Friday, December 17, 2010

I love people mashups

I love technologies, organizations, schools, etc, that allow people from different backgrounds, cultures, etc, to come together, because unpredictable and beautiful things can then come about from the cross-pollination. Case in point:

According to Freshness Factor Five Thousand, Jason Mraz's blog, what you have here is:
Qawwali Flamenco is a meeting between the Pakistani Sufi tradition of Qawwali and Spanish Flamenco. Though the genres may appear quite different, they are actually very similar in that the music invites improvisational story telling, crying and wailing about love lost and found, from subjects spanning from romance to god devotion.

The double album was recorded live at the Fes Festival of Sacred Music, Morocco, in June 2005. Faiz Ali Faiz leads his Qawwali Ensemble, while Miguel Poveda and Juan 'Duquende' Cortes are joined by guitarist Chicuelo to form the Spanish contingent.

Thursday, December 16, 2010

Advanced Business Strategy Final Project

During the 3rd quarter (Mar-Jun 1st year), my most challenging class was easily Advanced Business Strategy, at least in terms of raw workload. In particular, our final project on NBCU was at times overwhelming, taking up a considerable amount of time throughout the quarter. When I finally finished the 1st draft of my portion of the project, I felt an incredible sense of relief, even though we still had to do more work to bring all of the portions together.

As tough as the project may have been, I did appreciate the fact that by the end of it I had picked up a pretty deep understanding of the industry and a few of the major trends. It also happened to be somewhat similar to the type of experience that I'm expecting in consulting: working on a problem in an unfamiliar industry, coming up with some hypotheses, doing research to prove/disprove the hypotheses, and reiterating on all of it as necessary while trying to also generate output.

I stumbled onto the paper while organizing some files a few days ago, and after some brief reminiscing (is it too early to be doing that?), decided to try and share my portion of it since it is one of the more intense assignments I've had while here. Fortunately, I was able to get the professor's approval, so...voila!

Records for locating described items
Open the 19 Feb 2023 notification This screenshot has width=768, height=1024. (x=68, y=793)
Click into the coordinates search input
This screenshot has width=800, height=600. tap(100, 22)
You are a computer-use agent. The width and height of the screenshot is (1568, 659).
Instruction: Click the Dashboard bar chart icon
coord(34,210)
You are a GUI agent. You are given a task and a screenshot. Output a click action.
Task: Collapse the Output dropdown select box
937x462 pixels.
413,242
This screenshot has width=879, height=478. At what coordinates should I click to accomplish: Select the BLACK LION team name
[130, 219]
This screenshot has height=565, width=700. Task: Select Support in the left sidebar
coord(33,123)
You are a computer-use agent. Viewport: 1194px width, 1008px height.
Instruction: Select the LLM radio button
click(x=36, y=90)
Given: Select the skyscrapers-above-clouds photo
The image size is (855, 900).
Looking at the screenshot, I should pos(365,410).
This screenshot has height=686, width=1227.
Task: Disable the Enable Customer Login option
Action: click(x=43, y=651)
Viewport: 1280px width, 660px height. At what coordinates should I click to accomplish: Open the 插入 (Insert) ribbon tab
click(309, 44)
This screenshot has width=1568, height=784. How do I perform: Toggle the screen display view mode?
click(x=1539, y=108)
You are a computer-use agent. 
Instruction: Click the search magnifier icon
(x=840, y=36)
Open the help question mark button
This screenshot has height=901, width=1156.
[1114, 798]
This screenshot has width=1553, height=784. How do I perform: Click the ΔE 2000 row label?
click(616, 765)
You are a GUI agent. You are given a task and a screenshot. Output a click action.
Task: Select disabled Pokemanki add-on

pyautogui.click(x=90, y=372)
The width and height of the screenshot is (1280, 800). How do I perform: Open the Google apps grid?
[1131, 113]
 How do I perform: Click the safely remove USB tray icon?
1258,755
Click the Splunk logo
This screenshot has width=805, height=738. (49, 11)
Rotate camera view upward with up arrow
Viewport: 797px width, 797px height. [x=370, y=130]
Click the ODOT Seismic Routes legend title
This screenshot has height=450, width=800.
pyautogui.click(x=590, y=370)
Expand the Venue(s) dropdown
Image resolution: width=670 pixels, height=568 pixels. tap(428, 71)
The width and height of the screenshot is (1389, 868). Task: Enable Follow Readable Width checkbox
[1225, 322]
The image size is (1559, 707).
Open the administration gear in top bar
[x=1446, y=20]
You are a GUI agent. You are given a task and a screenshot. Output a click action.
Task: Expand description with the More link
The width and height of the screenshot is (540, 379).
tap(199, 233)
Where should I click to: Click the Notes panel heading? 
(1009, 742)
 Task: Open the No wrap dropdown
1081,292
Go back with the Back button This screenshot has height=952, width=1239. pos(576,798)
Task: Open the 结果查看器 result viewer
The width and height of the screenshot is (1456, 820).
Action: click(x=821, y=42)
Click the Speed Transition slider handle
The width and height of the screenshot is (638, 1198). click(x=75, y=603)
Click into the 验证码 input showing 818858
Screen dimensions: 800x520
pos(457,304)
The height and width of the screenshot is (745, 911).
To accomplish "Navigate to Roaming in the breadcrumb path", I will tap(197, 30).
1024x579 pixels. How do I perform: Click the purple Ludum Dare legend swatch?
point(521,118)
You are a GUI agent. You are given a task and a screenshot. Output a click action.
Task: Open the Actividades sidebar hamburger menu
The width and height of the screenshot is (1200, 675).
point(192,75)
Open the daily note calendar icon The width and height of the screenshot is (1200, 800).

YOUR INSTRUCTIONS: Rewrite the blog excerpt from "I love technologies, organizations, schools, etc, that" to "the Spanish contingent.", replacing "double album" with "two-disc set".

FINAL RESULT:
I love technologies, organizations, schools, etc, that allow people from different backgrounds, cultures, etc, to come together, because unpredictable and beautiful things can then come about from the cross-pollination. Case in point:

According to Freshness Factor Five Thousand, Jason Mraz's blog, what you have here is:
Qawwali Flamenco is a meeting between the Pakistani Sufi tradition of Qawwali and Spanish Flamenco. Though the genres may appear quite different, they are actually very similar in that the music invites improvisational story telling, crying and wailing about love lost and found, from subjects spanning from romance to god devotion.

The two-disc set was recorded live at the Fes Festival of Sacred Music, Morocco, in June 2005. Faiz Ali Faiz leads his Qawwali Ensemble, while Miguel Poveda and Juan 'Duquende' Cortes are joined by guitarist Chicuelo to form the Spanish contingent.